Problems to work on =
(1) In the wireworm passage, how much annual rainfall can land have and still be infested with the Great Basin wireworm?
(2) Reproduce the wireworm passage word for word between "General Biology and" and "many annual crops.", inclusive.
(3) Write the next part of the wireworm passage, picking up after its final sentence.

Source passage =
Wireworms (Elateridae)

Wireworms are found in the field. Each is about 1 inch long.

General Biology and Crop Damage:

Wireworms are the most important soil-dwelling pests infesting crops in the Northwest. The adults, known as click beetles or snapping beetles (Elateridae), do little or no damage. The larval or immature stages cause major damage to seedlings and the underground portions of many annual crops.

Several kinds of wireworms are in the Northwest. Those causing the most damage in irrigated land are members of the genus Limonius. Land with annual rainfall less than 15 inches may be infested with the Great Basin wireworm (Ctenicera pruinina). As a result, there may be serious damage when irrigated crops are grown on sagebrush or unirrigated wheat land. This species tends to disappear after a few years of intensive irrigation, but may be replaced by the more serious Limonius species, which favor moist conditions. West of the Cascade Mountains, other species of wireworms, including Agriotesspp., are pests.

Given records =
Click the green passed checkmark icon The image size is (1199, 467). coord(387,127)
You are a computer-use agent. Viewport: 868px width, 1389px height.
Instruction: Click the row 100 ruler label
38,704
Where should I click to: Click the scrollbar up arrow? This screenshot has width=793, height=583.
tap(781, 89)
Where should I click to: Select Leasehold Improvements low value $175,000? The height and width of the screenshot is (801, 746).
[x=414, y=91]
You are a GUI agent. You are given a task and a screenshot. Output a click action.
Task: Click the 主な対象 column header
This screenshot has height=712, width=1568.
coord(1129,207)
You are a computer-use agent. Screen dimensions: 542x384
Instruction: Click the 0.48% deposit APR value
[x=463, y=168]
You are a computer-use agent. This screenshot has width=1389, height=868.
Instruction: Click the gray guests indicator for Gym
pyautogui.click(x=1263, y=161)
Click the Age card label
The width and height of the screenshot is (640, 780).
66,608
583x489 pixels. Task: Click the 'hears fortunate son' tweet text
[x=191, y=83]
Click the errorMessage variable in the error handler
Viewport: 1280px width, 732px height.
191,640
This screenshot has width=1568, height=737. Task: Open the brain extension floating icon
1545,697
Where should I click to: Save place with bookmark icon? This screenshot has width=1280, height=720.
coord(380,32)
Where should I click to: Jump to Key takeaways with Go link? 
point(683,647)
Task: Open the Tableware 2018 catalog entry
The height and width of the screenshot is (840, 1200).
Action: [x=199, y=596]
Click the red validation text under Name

Results =
(1) Less than 15 inches a year.

(2)
General Biology and Crop Damage:

Wireworms are the most important soil-dwelling pests infesting crops in the Northwest. The adults, known as click beetles or snapping beetles (Elateridae), do little or no damage. The larval or immature stages cause major damage to seedlings and the underground portions of many annual crops.

(3)
No crop is immune to attack by wireworms, but these pests are most destructive on beans, corn, grain, potatoes, and other annual crops. In potatoes, serious damage results from wireworms tunneling in tubers during feeding. Wireworms damage potatoes both near planting time (from damage to seed pieces) and during the growing season (from damage to developing tubers).

At harvest, wireworm damage most often is characterized by holes bored directly into the tubers. These holes frequently are healed over, indicating that damage occurred some time before harvest. Occasionally, wireworm infestation occurs late in the season. Processors have a very low tolerance for wireworm damage and zero tolerance for wireworms themselves in raw product.

Biology and Life History:

Wireworms require two to six years to mature. They overwinter 12 to 24 inches deep in the soil and return near the surface in spring to resume feeding. Mature larvae pupate in the soil, then develop into adults that will remain in the soil until the following spring, when they emerge, mate, and lay eggs. Because the female beetles fly very little, infestations do not spread rapidly from field to field.

Soil temperature is important to wireworm development and control. Larvae start to move upward in the spring, when soil temperature at the 6 inch depth reaches 50°F. Later in the season, when temperatures reach 80°F and above, the larvae tend to move deeper than 6 inches, where most remain until the following spring.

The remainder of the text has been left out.